- Records to process:
※
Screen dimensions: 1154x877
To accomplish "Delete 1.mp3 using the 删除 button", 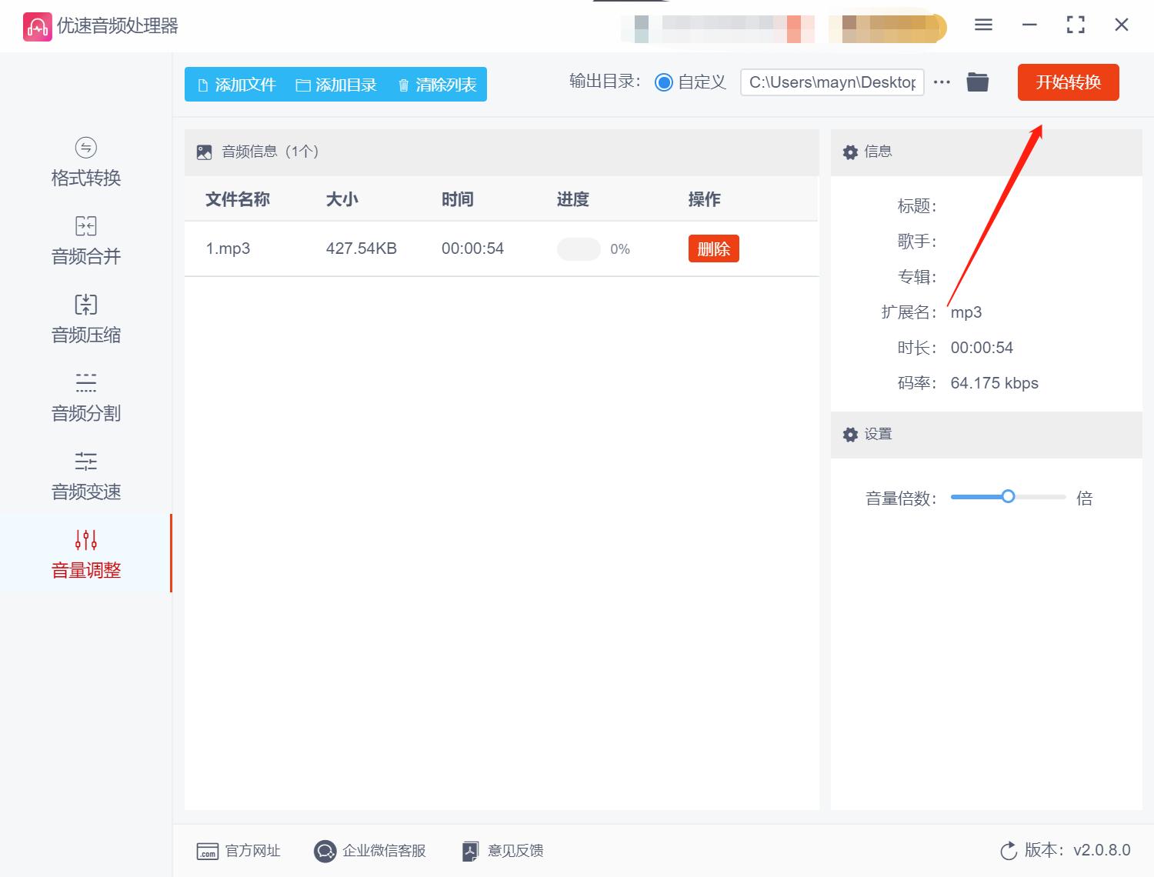I will click(x=713, y=248).
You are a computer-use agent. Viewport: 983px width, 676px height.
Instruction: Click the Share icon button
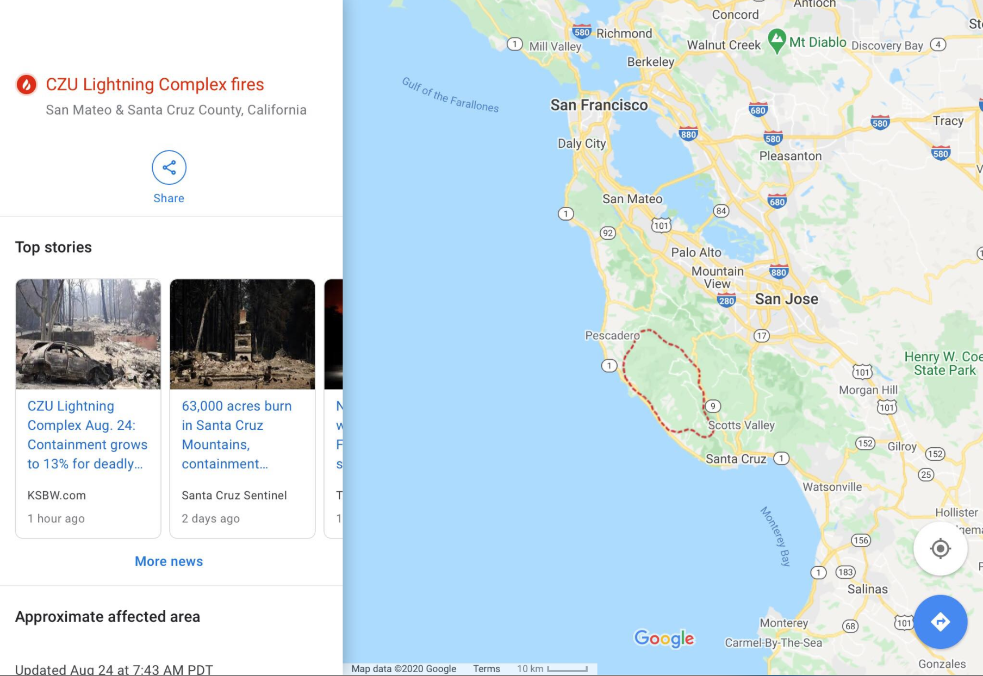click(169, 167)
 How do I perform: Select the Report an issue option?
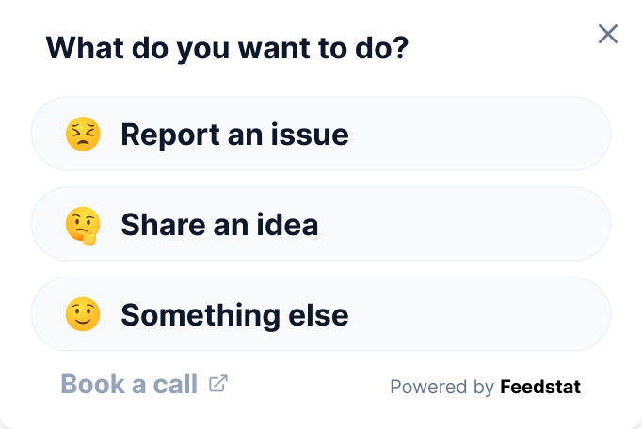[x=321, y=135]
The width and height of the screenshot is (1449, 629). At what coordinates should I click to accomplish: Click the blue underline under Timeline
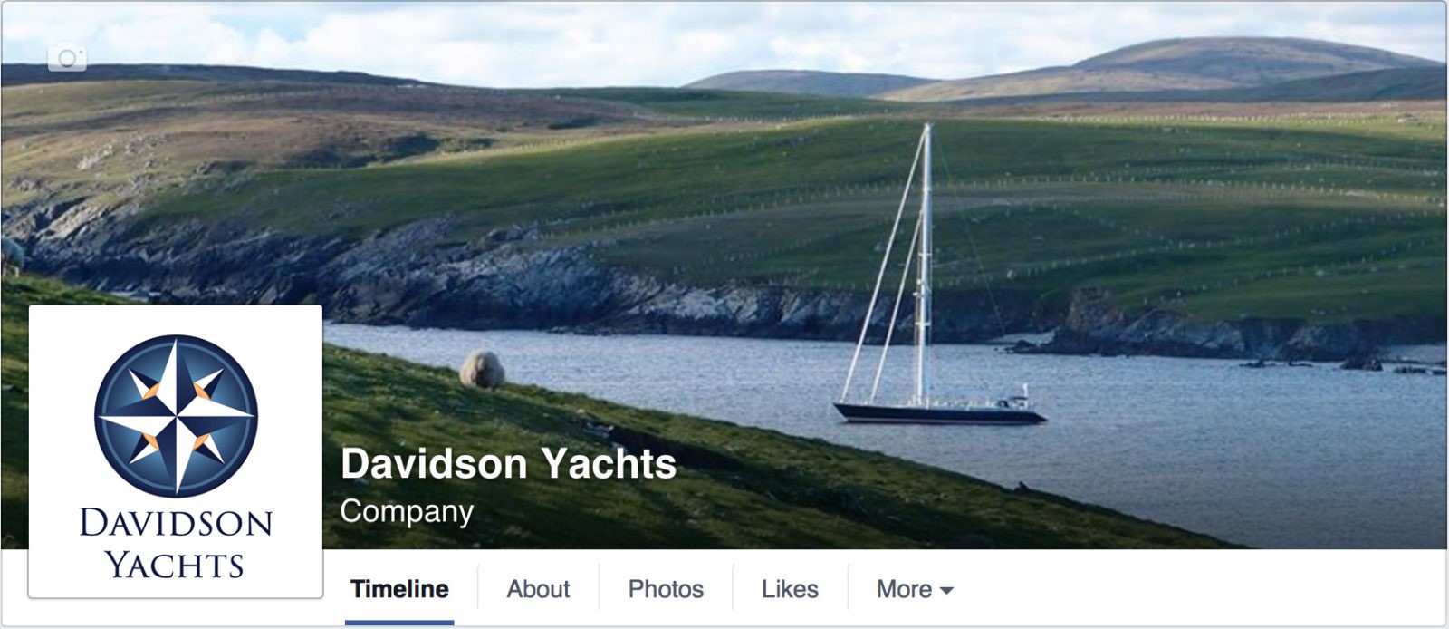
※
- Work to complete:
Search the entries for the word "height" and copy every line that has it.

- Answer box:
You are a computer-use agent. Viewport: 983px width, 676px height.
The width and height of the screenshot is (1449, 629). At what coordinates should I click to accomplish: Click the blue underline under Timeline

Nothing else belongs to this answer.